*Required task 1:* According to the Peterson ruling passage, when did Peterson's alleged misconduct take place?
*Required task 2:* Please write out the Peterson ruling passage again, everything from "In a much-publicized" down to "policy was deficient.", switching "running back" to "halfback".
*Required task 3:* List each penalty or requirement that the Peterson ruling passage says Goodell imposed on Peterson.

*Supplied passage:*
Sending employers a strong message, a federal court in Minnesota has ruled that even an arbitrator’s award may be overturned where the employer seeks to enforce a disciplinary policy that was not in place when the employee’s alleged misconduct took place. National Football League Players Association (on behalf of Adrian Peterson) v. the National Football League, No. 14-4990 (DSD/JSM) (D. Minn., Feb. 26, 2015).

In a much-publicized news story, Minnesota Vikings running back Adrian Peterson was disciplined harshly by the NFL in the wake of public outcry over what many decried as the NFL’s excessively lenient application of its personal conduct policy toward Baltimore Ravens running back Ray Rice. Rice received only a two-game suspension for knocking his wife unconscious in a hotel elevator. Apparently in response to the unfavorable reaction his action received, NFL Commissioner Roger Goodell then changed the personal conduct policy, toughening the sanctions NFL players would receive for being involved in criminal offenses. Goodell said the existing League policy was deficient.

On August 28, 2014, the Commissioner issued an enhanced personal conduct policy increasing the sanctions for domestic violence and sexual assault incidents. The issue in this case arose because Peterson’s alleged misconduct, the injury to his child while Peterson was disciplining him, occurred in May 2014, well before the new policy was drafted or adopted. 

Nevertheless, Commissioner Goodell enforced the new policy against Peterson, suspending him for the remainder of the 2014 season, fining him six weeks’ pay, and ordering him to participate in counseling and treatment. Commissioner Goodell also warned that a failure by Peterson to cooperate during counseling or with the NFL’s supervision of his suspension could result in a lengthier suspension without pay.

*Data provided:*
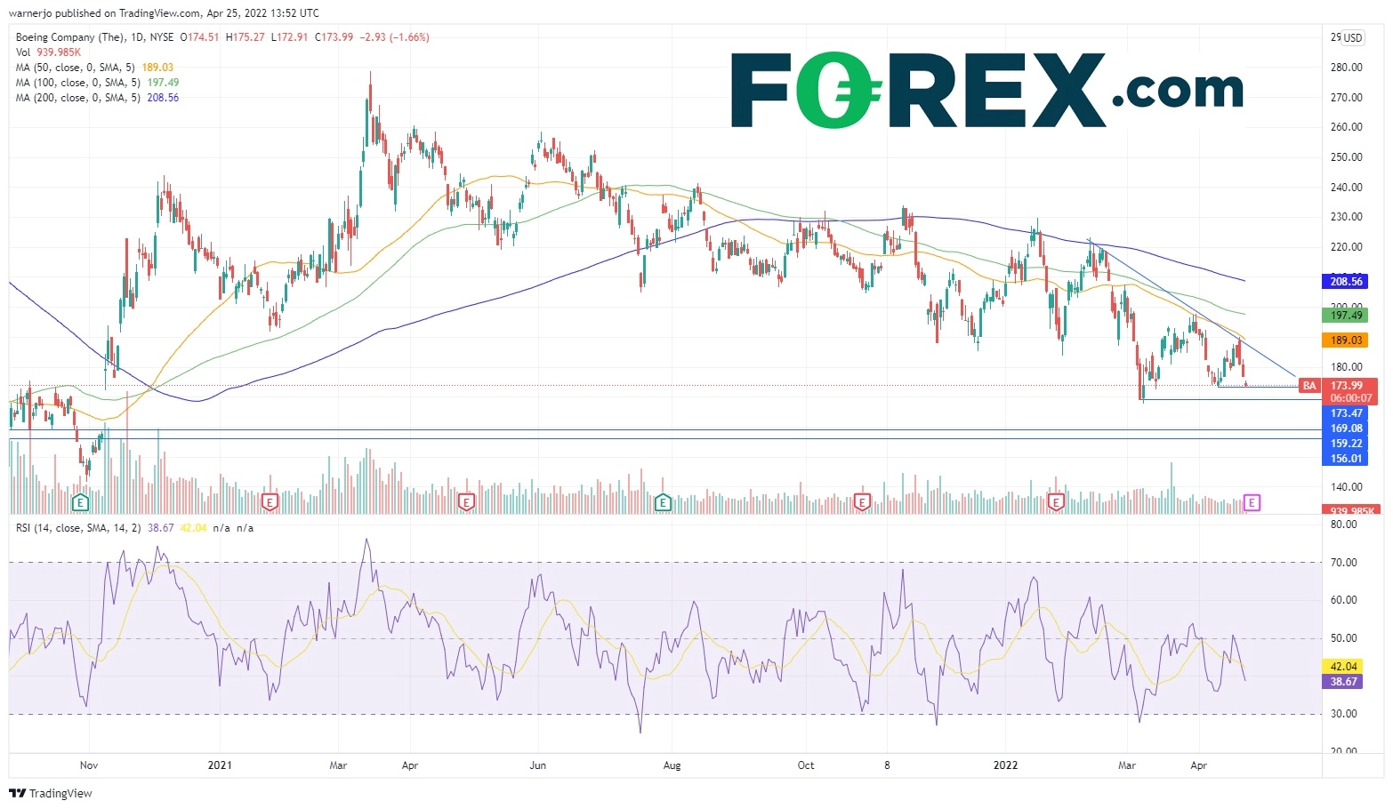Click the TradingView logo at bottom left

pyautogui.click(x=51, y=793)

*Correct output 1:* May 2014

*Correct output 2:*
In a much-publicized news story, Minnesota Vikings halfback Adrian Peterson was disciplined harshly by the NFL in the wake of public outcry over what many decried as the NFL’s excessively lenient application of its personal conduct policy toward Baltimore Ravens halfback Ray Rice. Rice received only a two-game suspension for knocking his wife unconscious in a hotel elevator. Apparently in response to the unfavorable reaction his action received, NFL Commissioner Roger Goodell then changed the personal conduct policy, toughening the sanctions NFL players would receive for being involved in criminal offenses. Goodell said the existing League policy was deficient.

*Correct output 3:*
- Suspension for the remainder of the 2014 season
- A fine of six weeks' pay
- An order to participate in counseling and treatment